Era um domingo, em torno, de 23:30 horas; chuva fina e persistente. Saí, passo ligeiro, procurando me inteirar, com o companheiro, do ocorrido, que me agradava. Ninguém na rua. Dobramos a esquina da Empresa F. Cardoso; mais à frente, a esquina do bar do doutor Leonel. Surpreso, avistei um vulto, com passos curtos, envolto num lençol de flanela, chapéu de aba larga na cabeça, à altura do prédio da Ancar. Antes que perguntasse, seu Bebé foi dizendo: "É ele". "Ele quem, moço?", perguntei. "É o Doutor Zé Lages!"
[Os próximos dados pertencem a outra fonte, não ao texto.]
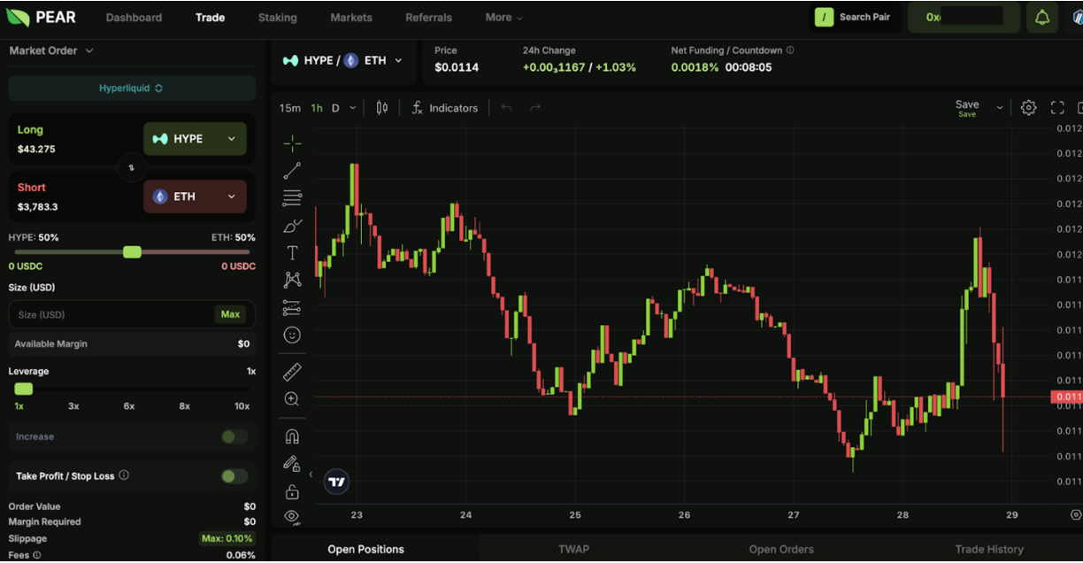Click the notification bell icon
Screen dimensions: 1083x563
coord(1042,18)
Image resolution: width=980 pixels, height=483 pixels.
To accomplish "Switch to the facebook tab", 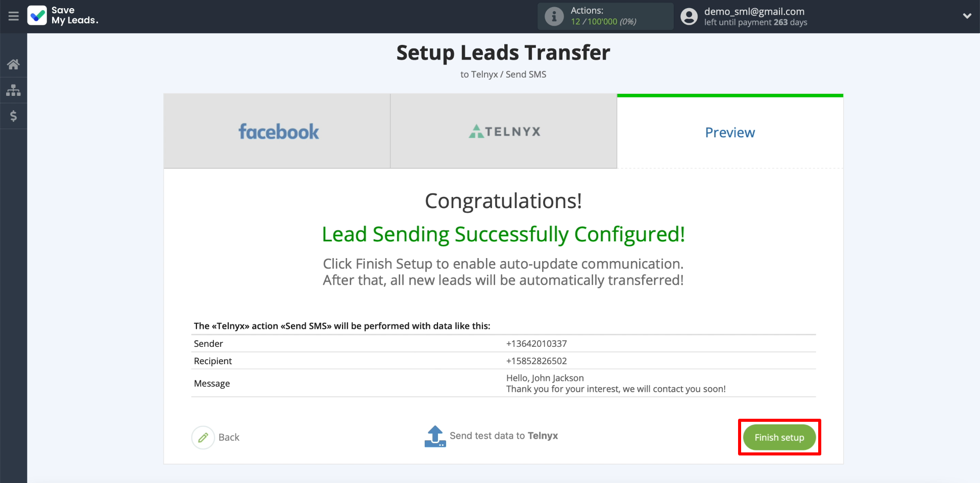I will [277, 131].
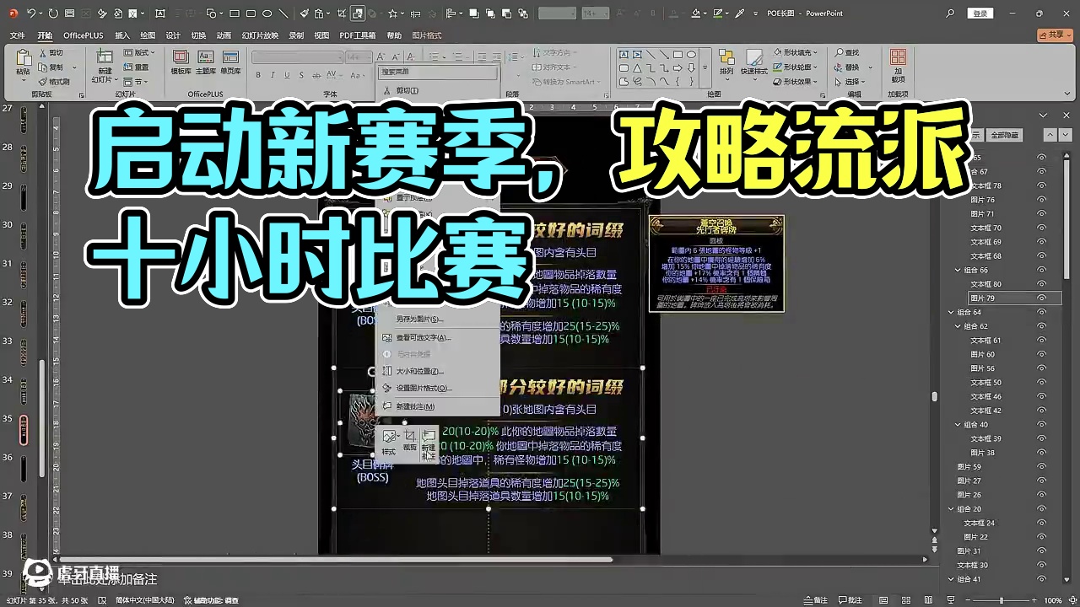Click the 共享 share button at top right

coord(1056,35)

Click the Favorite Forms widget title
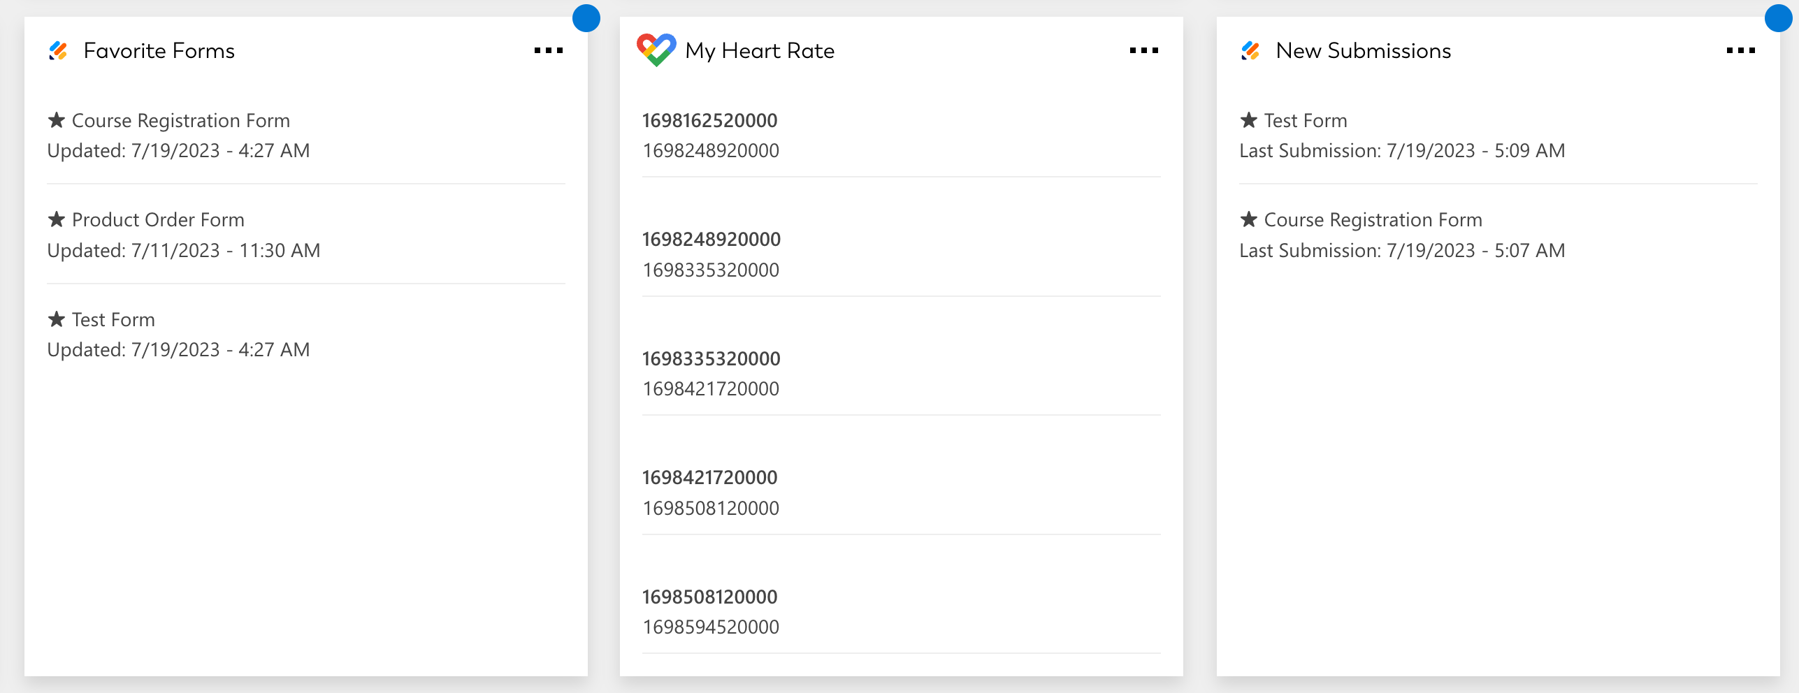(x=159, y=51)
Apressamos o passo e o acompanhamos, já dobrando a esquina do Colégio. Era realmente o Dr Zé Lages, tremendo de febre, mas temendo que eu não acordasse, resolveu ir ao encontro do paciente. Insisti para que ele voltasse para a sua cama. Ele não aceitou. Pediu somente para que eu ficasse com ele. Atendemos, juntos, o paciente. Acompanhei o Mestre, até sua casa, no retorno.

Pela manhã, ao chegar ao hospital, lá estava ele, firme e forte, como sempre. A isso, hoje, chamamos: "humanização da medicina". Ele me ensinou, com atos e sem palavras, há mais de quarenta anos!